Later on, while friends were over visiting, everyone wants to see my surfboard. I point it out and my girlfriend goes over, unzips the case and pulls it down.
"ohmygawd kt get over here"
not liking the sound of her voice, my smile drops and I come face to face with a HUGE hole in my surf board. I mean like clearly smashed and broken in. I can't take this board in the water like this, the hole is deep enough that it goes right to the inside of the board. once water gets in there. your board is doomed.
Im not sure what steps to take next, but I know its going to involve calling westjet and getting them to fix this. I am outraged and appalled. I paid extra money to have this board taken care of. aaand its broken.


Oh well. I am about to jump into a pool thankfully. Im in the desert and its about 110 degrees seriously. off to the pool i go. before I melt away.



LA is a straaaange place.

Toto, I dont think Im in Canada anymore. . .

xo


Monday, July 18, 2011

dear greater being please stop whisking the insides of my head with your enormous cosmic eat beater.

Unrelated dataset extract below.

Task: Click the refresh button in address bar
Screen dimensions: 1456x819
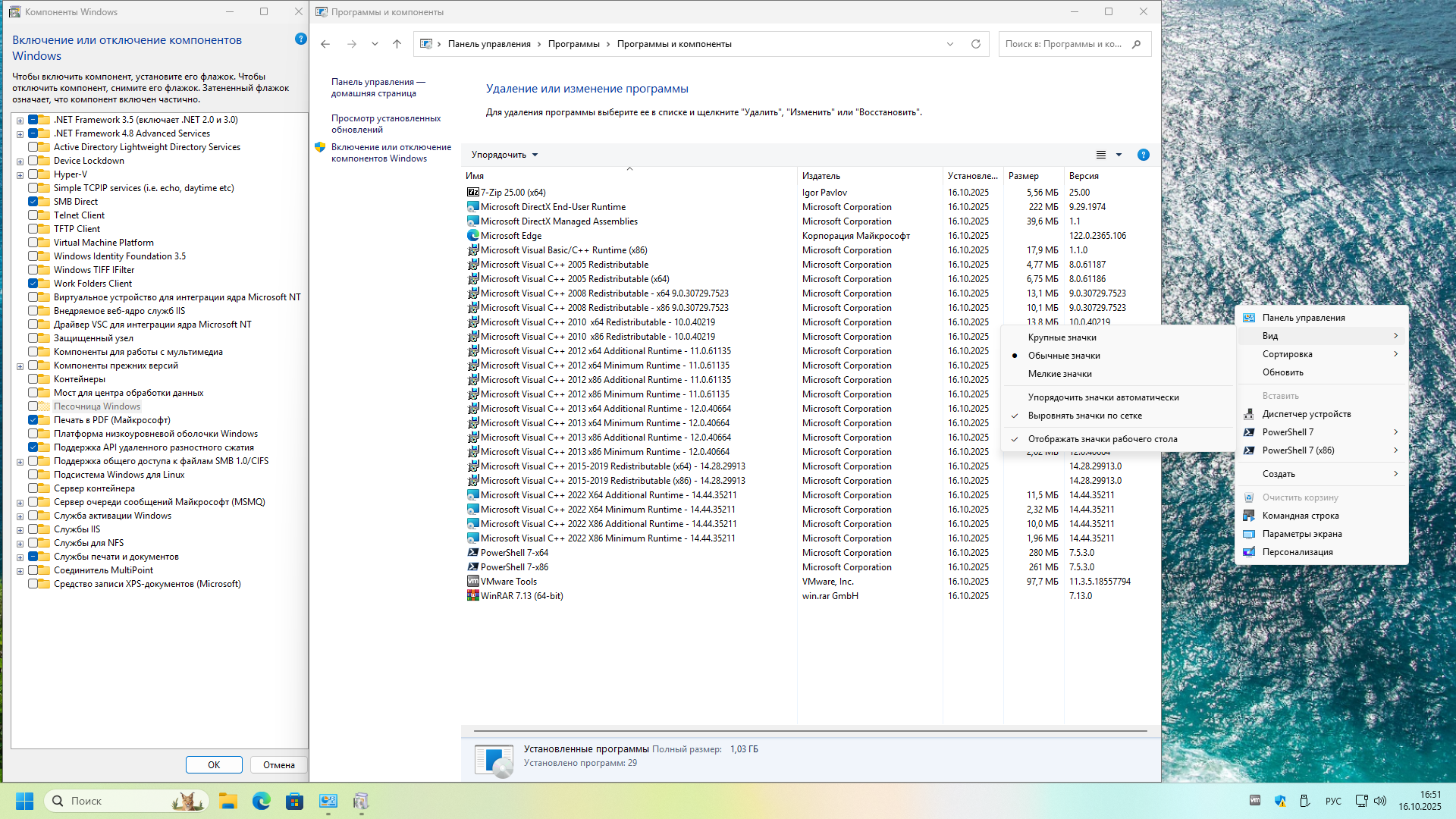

oh cripes. ohhh cripes. Freek, Frack and Frock. In this, the 23rd year of my life, I am sitting in my parents house with them. Mum and I are parked on the couch for Coronation street while Dad snores reassuringly near by.
in two days my world is going to be turned upside down. all over again.

I feel like at any given point in my life im only gearing myself up to move again. Elm-ottawa-Australia-shed(*Seriously)-ottawa-rochester-preston and now. the cake topper.

The city where dreams are made and broken - Los Angeles, California.

I know
tell me about it

Dont ask me why im doin it, everyone knows that love makes you do crazy things.


hello land of dry heat and good bye hummidity; you are a jerk.

Im ver ver apprehensive about leaving. . . its my home town and this move would be. . . sort of permanent i guess. . . Leaving my family, my friends, school, work- everything.



*Pause*
Blink
really?
blink

Wheel of fortune is on the backround (*Dont judge me im waiting for jeopardy.) and the winning prize was
"Lea_ing _n a Jet Pl_ne"

leaving on a jet plane.
GULP



there you have it. fate at its best.
HUZAH for courage and can i get a whoop whoop for bravery.
spf 65 you best get ready for a whoooole lot of me.



okay cosmos, please take care of me.
oh and american boarder guards - please let me in.